Odd is one word I wouldn't use for this piece Expo, m'dear. I think it's very sweet and creative and familiar.

I love how you mix the little things, the trivial, frivolous things like her giddiness at touching his hand with the less likely, but deeper sentiments like "you could be my soul mate". I love how the setting is so commonplace. Who hasn't been to Starbucks, or somewhere similar? But it's still unique. Part of that is the style, which I loved: the Hello's, the conversational tone... it's great. =)

I really have very few and very small suggestions to make. You do have two ellipses; the second one you use in one of the few circumstances where I actually like the ellipses. But the first time I don't think is really necessary. It takes away from the matter-of-fact kind of tone; the honest "I shouldn't" and the confiding "it'll be our secret". Without it, it let's me imagine she imagined the conversation out ahead of time; the hesitancy seems too spontaneous for a second or third encounter. And yeah, I know I'm probably overthinking that; going too deep over such a trivial thing, but I can afford to spend more time on something that small when I have so little to suggest. :)

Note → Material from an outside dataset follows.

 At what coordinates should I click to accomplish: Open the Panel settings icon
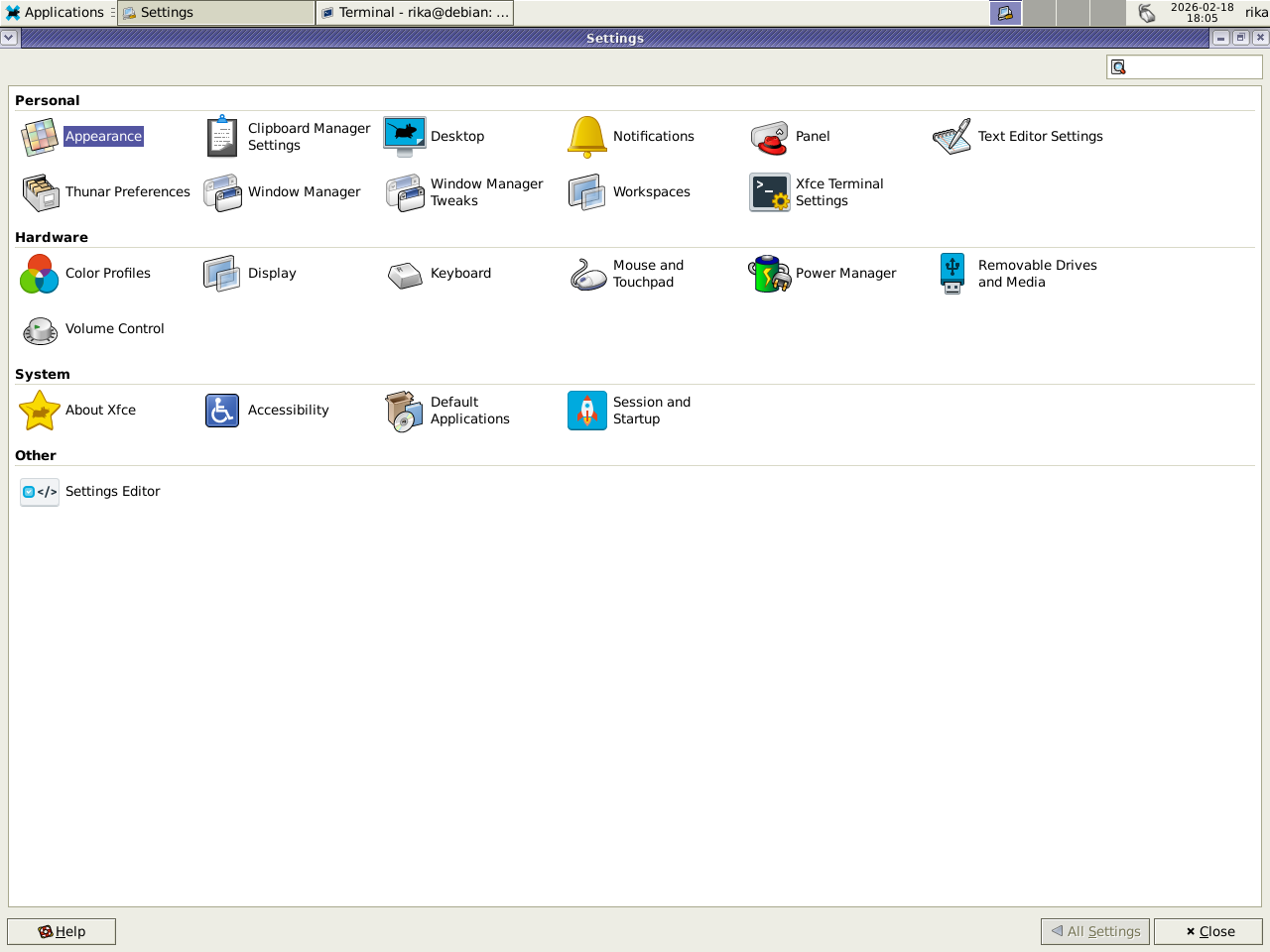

"You’ve got the voice of an angel
And I like that song too."
I'm not a huge fan of that first line here, but the second line negates that. The first sounds a little cheesy and overdone until the second line gets back to the fresher tone that this whole piece has.

You really did a lovely job with this, odd though you said it was. XD It's really sweet, and captures that picture, that classic girl-meets-boy scene, in a familiar setting, just perfectly.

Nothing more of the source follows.